Instructions to follow:
Please set out the following lines as a numbered list, skipping any blank lines.
** START **
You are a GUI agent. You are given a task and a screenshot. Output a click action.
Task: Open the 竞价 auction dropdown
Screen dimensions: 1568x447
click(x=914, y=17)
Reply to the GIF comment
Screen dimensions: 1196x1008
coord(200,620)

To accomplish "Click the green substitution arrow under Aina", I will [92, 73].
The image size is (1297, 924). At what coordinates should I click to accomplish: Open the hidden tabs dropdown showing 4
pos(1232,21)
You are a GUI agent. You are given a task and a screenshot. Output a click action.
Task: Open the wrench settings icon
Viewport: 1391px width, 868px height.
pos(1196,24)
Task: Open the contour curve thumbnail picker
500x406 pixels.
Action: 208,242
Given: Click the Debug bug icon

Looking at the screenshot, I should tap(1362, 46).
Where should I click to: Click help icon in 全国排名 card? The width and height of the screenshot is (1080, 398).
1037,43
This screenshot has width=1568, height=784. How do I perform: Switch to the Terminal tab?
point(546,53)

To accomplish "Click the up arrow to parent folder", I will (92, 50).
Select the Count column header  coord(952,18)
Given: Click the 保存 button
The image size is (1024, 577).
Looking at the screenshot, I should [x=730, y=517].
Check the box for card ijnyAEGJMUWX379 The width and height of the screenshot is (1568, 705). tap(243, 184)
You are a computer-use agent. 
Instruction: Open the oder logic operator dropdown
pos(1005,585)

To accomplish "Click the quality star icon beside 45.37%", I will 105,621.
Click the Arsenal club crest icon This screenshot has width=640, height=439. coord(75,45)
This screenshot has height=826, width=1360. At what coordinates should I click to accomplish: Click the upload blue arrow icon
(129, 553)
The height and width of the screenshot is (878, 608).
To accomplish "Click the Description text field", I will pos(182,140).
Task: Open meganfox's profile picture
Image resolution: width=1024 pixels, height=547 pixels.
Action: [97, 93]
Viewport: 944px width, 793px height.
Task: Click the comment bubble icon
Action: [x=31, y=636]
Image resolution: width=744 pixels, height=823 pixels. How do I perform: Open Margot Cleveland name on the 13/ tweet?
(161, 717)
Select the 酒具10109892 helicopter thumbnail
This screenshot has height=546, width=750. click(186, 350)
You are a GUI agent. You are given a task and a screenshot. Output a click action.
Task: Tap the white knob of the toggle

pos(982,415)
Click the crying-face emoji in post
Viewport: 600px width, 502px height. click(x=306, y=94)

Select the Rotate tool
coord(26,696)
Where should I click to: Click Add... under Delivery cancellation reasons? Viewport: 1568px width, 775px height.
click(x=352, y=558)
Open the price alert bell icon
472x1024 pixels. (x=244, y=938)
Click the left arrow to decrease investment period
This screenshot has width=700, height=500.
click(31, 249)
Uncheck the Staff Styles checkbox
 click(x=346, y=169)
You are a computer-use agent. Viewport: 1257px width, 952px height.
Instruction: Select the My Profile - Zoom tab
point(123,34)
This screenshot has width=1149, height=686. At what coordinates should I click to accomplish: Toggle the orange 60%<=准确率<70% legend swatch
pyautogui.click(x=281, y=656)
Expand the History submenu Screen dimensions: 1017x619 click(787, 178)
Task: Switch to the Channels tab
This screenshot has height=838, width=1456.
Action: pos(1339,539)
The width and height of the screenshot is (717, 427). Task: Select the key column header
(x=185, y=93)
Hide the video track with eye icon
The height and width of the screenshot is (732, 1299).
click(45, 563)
** END **
Result:
1. You are a GUI agent. You are given a task and a screenshot. Output a click action.
2. Task: Open the 竞价 auction dropdown
3. Screen dimensions: 1568x447
4. click(x=914, y=17)
5. Reply to the GIF comment
6. Screen dimensions: 1196x1008
7. coord(200,620)
8. To accomplish "Click the green substitution arrow under Aina", I will [92, 73].
9. The image size is (1297, 924). At what coordinates should I click to accomplish: Open the hidden tabs dropdown showing 4
10. pos(1232,21)
11. You are a GUI agent. You are given a task and a screenshot. Output a click action.
12. Task: Open the wrench settings icon
13. Viewport: 1391px width, 868px height.
14. pos(1196,24)
15. Task: Open the contour curve thumbnail picker
16. 500x406 pixels.
17. Action: 208,242
18. Given: Click the Debug bug icon
19. Looking at the screenshot, I should tap(1362, 46).
20. Where should I click to: Click help icon in 全国排名 card? The width and height of the screenshot is (1080, 398).
21. 1037,43
22. This screenshot has width=1568, height=784. How do I perform: Switch to the Terminal tab?
23. point(546,53)
24. To accomplish "Click the up arrow to parent folder", I will (92, 50).
25. Select the Count column header  coord(952,18)
26. Given: Click the 保存 button
27. The image size is (1024, 577).
28. Looking at the screenshot, I should [x=730, y=517].
29. Check the box for card ijnyAEGJMUWX379 The width and height of the screenshot is (1568, 705). tap(243, 184)
30. You are a computer-use agent. 
31. Instruction: Open the oder logic operator dropdown
32. pos(1005,585)
33. To accomplish "Click the quality star icon beside 45.37%", I will 105,621.
34. Click the Arsenal club crest icon This screenshot has width=640, height=439. coord(75,45)
35. This screenshot has height=826, width=1360. At what coordinates should I click to accomplish: Click the upload blue arrow icon
36. (129, 553)
37. The height and width of the screenshot is (878, 608).
38. To accomplish "Click the Description text field", I will pos(182,140).
39. Task: Open meganfox's profile picture
40. Image resolution: width=1024 pixels, height=547 pixels.
41. Action: [97, 93]
42. Viewport: 944px width, 793px height.
43. Task: Click the comment bubble icon
44. Action: [x=31, y=636]
45. Image resolution: width=744 pixels, height=823 pixels. How do I perform: Open Margot Cleveland name on the 13/ tweet?
46. (161, 717)
47. Select the 酒具10109892 helicopter thumbnail
48. This screenshot has height=546, width=750. click(186, 350)
49. You are a GUI agent. You are given a task and a screenshot. Output a click action.
50. Task: Tap the white knob of the toggle
51. pos(982,415)
52. Click the crying-face emoji in post
53. Viewport: 600px width, 502px height. click(x=306, y=94)
54. Select the Rotate tool
55. coord(26,696)
56. Where should I click to: Click Add... under Delivery cancellation reasons? Viewport: 1568px width, 775px height.
57. click(x=352, y=558)
58. Open the price alert bell icon
59. 472x1024 pixels. (x=244, y=938)
60. Click the left arrow to decrease investment period
61. This screenshot has width=700, height=500.
62. click(31, 249)
63. Uncheck the Staff Styles checkbox
64.  click(x=346, y=169)
65. You are a computer-use agent. Viewport: 1257px width, 952px height.
66. Instruction: Select the My Profile - Zoom tab
67. point(123,34)
68. This screenshot has width=1149, height=686. At what coordinates should I click to accomplish: Toggle the orange 60%<=准确率<70% legend swatch
69. pyautogui.click(x=281, y=656)
70. Expand the History submenu Screen dimensions: 1017x619 click(787, 178)
71. Task: Switch to the Channels tab
72. This screenshot has height=838, width=1456.
73. Action: pos(1339,539)
74. The width and height of the screenshot is (717, 427). Task: Select the key column header
75. (x=185, y=93)
76. Hide the video track with eye icon
77. The height and width of the screenshot is (732, 1299).
78. click(45, 563)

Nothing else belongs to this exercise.